(Data items)
┏━━
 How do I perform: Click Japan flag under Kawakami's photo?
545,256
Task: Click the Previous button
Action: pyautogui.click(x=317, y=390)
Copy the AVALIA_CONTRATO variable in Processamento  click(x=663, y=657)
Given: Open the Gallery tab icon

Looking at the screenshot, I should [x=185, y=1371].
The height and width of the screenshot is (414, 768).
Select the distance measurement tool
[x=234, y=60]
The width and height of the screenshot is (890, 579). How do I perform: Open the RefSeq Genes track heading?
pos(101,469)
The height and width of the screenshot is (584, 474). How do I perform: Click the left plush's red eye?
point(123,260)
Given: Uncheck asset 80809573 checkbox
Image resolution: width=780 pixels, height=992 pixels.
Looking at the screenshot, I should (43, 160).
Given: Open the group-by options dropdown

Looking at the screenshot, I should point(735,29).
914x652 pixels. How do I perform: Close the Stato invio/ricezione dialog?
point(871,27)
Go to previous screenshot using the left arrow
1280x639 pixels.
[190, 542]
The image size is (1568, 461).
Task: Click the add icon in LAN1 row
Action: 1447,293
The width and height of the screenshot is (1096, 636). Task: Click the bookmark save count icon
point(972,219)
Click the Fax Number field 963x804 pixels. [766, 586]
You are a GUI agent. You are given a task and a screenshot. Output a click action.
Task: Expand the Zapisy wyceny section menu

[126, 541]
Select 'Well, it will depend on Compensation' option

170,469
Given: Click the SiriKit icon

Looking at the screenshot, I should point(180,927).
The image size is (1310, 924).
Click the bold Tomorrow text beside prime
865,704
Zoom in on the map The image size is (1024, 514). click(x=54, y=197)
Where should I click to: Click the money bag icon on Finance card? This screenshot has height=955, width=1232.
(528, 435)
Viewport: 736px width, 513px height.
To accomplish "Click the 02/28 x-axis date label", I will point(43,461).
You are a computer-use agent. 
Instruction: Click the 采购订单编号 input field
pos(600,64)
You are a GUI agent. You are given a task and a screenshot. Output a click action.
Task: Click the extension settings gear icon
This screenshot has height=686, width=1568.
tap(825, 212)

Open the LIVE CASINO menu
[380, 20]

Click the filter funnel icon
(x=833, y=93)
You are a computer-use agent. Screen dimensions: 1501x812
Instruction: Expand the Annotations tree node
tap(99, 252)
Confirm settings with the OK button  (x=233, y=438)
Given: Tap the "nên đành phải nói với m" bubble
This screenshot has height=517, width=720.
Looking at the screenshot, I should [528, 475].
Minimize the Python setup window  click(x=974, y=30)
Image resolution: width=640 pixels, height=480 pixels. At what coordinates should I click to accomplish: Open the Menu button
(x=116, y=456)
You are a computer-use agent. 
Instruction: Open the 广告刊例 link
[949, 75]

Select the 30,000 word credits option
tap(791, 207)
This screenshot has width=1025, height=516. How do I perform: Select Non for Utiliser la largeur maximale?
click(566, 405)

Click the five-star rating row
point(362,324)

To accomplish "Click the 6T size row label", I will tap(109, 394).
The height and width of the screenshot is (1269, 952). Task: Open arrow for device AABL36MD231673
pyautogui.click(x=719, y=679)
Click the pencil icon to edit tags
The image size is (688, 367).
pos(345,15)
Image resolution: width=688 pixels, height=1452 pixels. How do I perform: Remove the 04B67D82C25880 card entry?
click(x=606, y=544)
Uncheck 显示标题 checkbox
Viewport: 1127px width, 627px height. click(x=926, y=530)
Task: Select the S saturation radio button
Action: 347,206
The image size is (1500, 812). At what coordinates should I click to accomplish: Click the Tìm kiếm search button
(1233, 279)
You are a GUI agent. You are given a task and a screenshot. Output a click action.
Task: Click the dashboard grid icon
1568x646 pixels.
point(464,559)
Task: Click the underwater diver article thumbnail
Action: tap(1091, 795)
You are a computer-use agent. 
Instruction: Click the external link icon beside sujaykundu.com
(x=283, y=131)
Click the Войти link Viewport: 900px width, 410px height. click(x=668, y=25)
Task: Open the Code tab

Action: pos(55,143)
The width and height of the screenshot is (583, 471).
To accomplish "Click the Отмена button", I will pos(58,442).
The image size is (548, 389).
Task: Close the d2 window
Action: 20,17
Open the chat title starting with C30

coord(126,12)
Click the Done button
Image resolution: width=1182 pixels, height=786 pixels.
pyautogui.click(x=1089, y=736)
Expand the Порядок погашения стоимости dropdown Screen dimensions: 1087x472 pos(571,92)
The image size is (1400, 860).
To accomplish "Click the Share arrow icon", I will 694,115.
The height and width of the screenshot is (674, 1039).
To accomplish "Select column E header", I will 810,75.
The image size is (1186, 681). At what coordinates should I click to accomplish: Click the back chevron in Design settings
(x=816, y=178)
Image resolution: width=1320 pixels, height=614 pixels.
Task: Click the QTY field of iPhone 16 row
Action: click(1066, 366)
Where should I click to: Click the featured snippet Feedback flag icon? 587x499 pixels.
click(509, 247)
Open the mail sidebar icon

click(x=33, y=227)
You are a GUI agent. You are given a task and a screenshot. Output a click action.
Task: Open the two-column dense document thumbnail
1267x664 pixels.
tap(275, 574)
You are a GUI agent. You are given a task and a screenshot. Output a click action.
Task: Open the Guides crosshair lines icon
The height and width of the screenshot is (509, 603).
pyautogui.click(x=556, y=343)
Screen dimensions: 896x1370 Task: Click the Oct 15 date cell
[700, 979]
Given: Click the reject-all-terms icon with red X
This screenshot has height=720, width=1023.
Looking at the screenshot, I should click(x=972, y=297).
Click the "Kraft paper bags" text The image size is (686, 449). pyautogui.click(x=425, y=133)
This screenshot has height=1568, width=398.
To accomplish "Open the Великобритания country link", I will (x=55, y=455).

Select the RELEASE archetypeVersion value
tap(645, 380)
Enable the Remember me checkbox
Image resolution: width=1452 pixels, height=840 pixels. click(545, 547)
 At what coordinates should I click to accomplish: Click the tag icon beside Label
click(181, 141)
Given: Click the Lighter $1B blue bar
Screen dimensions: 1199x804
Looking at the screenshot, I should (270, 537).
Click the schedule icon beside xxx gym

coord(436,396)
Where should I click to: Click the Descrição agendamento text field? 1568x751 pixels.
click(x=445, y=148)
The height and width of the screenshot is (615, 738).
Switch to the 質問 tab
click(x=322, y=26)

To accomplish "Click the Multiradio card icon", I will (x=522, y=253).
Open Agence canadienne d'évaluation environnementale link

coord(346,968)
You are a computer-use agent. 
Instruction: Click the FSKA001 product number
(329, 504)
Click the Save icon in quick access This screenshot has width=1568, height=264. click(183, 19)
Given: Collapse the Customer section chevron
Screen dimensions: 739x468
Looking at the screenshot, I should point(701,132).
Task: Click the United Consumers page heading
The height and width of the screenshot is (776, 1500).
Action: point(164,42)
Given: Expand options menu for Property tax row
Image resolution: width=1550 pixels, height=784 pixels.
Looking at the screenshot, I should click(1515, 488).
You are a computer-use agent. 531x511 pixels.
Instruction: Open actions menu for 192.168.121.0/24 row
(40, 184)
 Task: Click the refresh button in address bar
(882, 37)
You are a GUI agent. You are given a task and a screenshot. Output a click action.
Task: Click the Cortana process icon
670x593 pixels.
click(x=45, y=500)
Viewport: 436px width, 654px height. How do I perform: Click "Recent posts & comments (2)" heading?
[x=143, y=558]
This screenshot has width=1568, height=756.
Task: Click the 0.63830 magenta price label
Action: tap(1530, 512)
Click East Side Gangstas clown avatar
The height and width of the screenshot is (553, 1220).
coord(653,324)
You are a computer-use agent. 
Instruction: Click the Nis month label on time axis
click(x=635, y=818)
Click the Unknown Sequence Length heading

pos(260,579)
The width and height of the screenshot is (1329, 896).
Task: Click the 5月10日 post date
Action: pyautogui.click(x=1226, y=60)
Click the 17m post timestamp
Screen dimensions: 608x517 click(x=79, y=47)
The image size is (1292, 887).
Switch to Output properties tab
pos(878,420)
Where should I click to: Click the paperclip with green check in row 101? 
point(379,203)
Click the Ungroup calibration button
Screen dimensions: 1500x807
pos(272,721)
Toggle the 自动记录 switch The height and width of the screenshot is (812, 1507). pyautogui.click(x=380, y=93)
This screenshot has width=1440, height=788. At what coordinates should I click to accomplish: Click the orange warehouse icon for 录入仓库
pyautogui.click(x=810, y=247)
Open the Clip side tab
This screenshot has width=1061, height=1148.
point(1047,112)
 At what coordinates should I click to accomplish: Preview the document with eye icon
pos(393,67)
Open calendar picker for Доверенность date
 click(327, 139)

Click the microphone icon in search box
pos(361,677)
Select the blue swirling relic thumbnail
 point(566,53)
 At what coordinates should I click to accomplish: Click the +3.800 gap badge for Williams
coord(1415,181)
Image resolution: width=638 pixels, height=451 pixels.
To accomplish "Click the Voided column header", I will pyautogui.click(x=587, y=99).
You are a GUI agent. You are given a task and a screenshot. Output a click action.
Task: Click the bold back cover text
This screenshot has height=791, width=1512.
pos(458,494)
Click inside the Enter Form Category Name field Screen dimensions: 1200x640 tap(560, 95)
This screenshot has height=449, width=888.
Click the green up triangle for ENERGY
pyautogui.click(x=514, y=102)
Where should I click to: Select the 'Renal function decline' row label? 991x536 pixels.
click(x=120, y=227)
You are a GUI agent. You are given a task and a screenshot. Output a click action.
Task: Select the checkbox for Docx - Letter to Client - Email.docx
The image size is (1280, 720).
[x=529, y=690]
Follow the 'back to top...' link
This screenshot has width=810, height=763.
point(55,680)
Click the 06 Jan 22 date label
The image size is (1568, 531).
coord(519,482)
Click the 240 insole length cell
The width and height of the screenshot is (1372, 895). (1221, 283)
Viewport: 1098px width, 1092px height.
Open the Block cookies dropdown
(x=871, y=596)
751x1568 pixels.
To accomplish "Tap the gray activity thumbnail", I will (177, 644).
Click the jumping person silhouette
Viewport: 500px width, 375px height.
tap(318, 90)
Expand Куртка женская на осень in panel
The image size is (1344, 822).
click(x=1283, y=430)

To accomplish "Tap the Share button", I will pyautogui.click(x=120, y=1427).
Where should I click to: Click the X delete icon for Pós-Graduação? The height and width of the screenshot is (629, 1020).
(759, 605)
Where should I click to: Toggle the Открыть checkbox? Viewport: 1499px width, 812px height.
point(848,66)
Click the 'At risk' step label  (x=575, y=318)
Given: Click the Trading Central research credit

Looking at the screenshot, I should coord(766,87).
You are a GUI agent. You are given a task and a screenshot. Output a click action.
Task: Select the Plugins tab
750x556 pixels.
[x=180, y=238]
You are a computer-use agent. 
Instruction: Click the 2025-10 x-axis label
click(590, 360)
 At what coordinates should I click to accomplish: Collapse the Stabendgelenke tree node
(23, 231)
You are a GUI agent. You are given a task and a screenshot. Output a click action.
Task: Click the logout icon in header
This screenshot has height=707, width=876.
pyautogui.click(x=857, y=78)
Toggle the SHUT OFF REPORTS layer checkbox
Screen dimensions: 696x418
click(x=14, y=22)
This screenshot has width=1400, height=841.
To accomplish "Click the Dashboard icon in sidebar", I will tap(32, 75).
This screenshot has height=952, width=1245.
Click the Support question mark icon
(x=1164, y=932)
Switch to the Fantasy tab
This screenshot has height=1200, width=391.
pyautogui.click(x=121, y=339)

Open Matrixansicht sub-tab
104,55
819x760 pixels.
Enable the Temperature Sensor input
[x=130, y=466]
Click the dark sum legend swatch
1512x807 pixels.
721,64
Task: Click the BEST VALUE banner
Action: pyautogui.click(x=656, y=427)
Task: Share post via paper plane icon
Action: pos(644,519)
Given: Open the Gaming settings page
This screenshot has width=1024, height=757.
┗━━
__Task details__.
Print the lines above from the one with "This screenshot has height=517, width=720." through the one with "Minimize the Python", both included, exactly as written and nothing more.

__Task answer__.
This screenshot has height=517, width=720.
Looking at the screenshot, I should [528, 475].
Minimize the Python setup window  click(x=974, y=30)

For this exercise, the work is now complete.